**Exercise instructions:**
An exact reprint of every record below is required, with the pictures left out.
┄┄┄┄┄┄┄┄┄┄
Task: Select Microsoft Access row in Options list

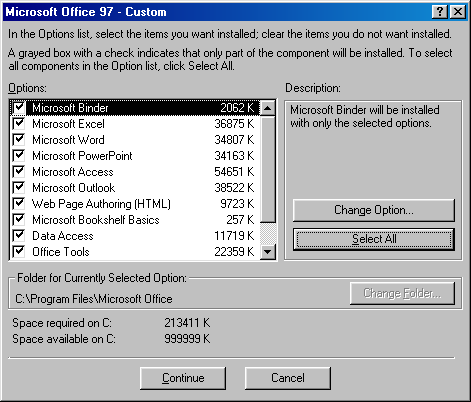Action: click(x=135, y=172)
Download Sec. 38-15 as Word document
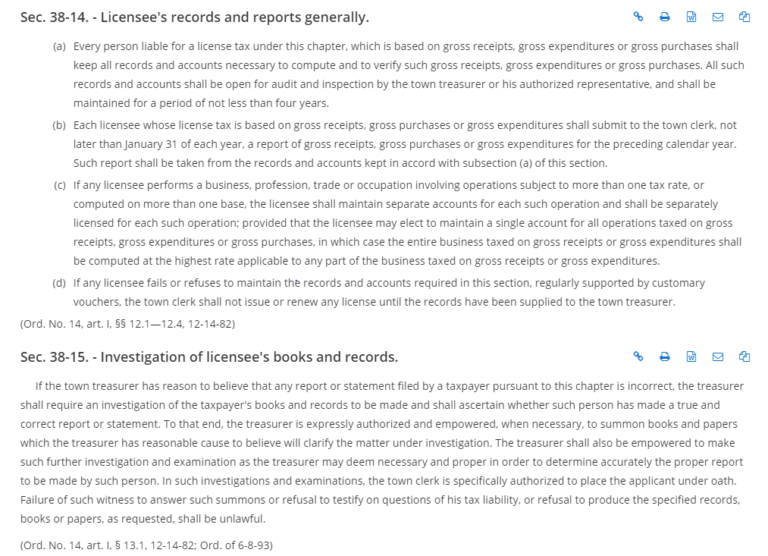 tap(691, 356)
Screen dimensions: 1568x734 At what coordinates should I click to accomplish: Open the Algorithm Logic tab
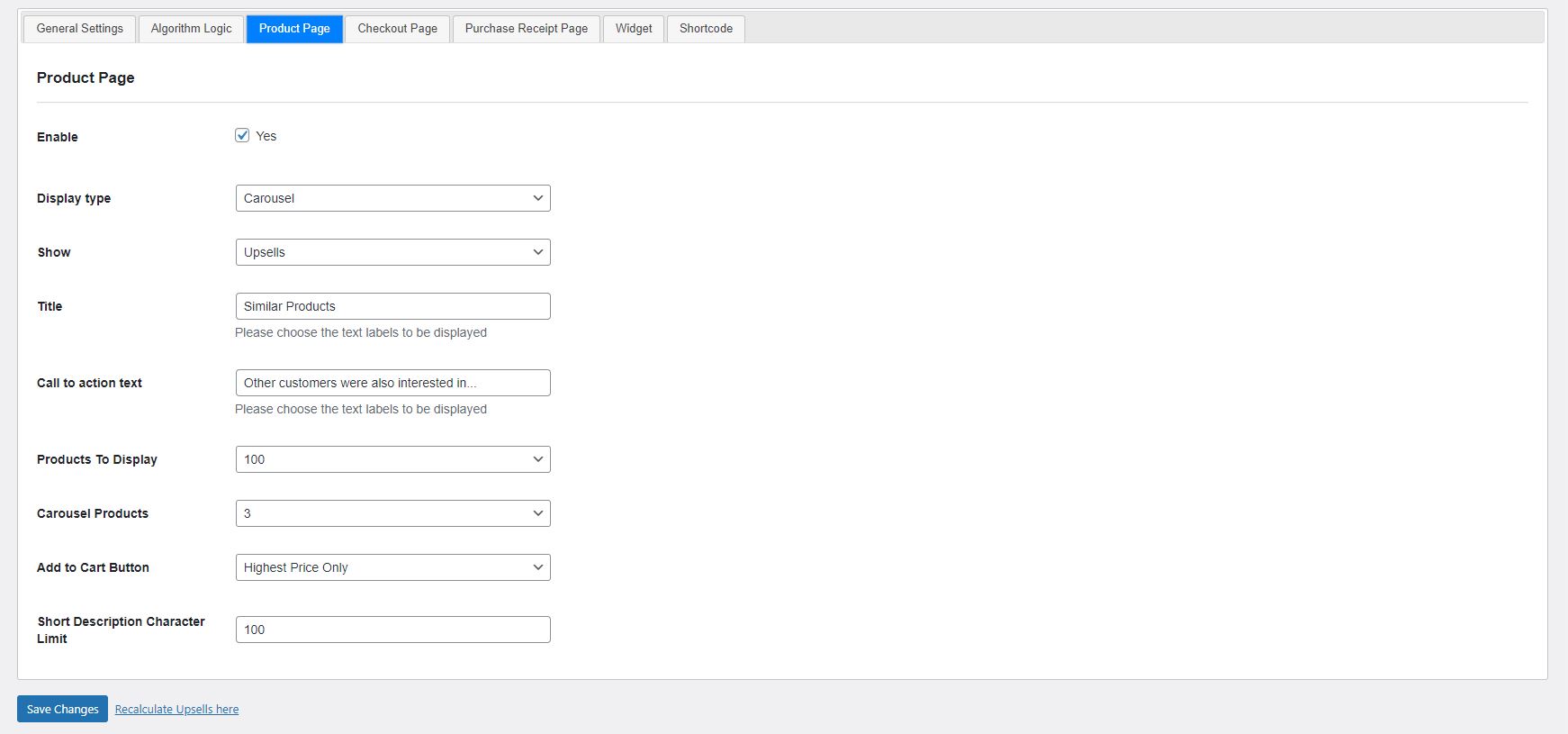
┄┄┄┄┄┄┄┄┄┄
**Result of the exercise:**
Task: Select Microsoft Access row in Options list

Action: click(x=135, y=172)
Download Sec. 38-15 as Word document
 tap(691, 356)
Screen dimensions: 1568x734 At what coordinates should I click to accomplish: Open the Algorithm Logic tab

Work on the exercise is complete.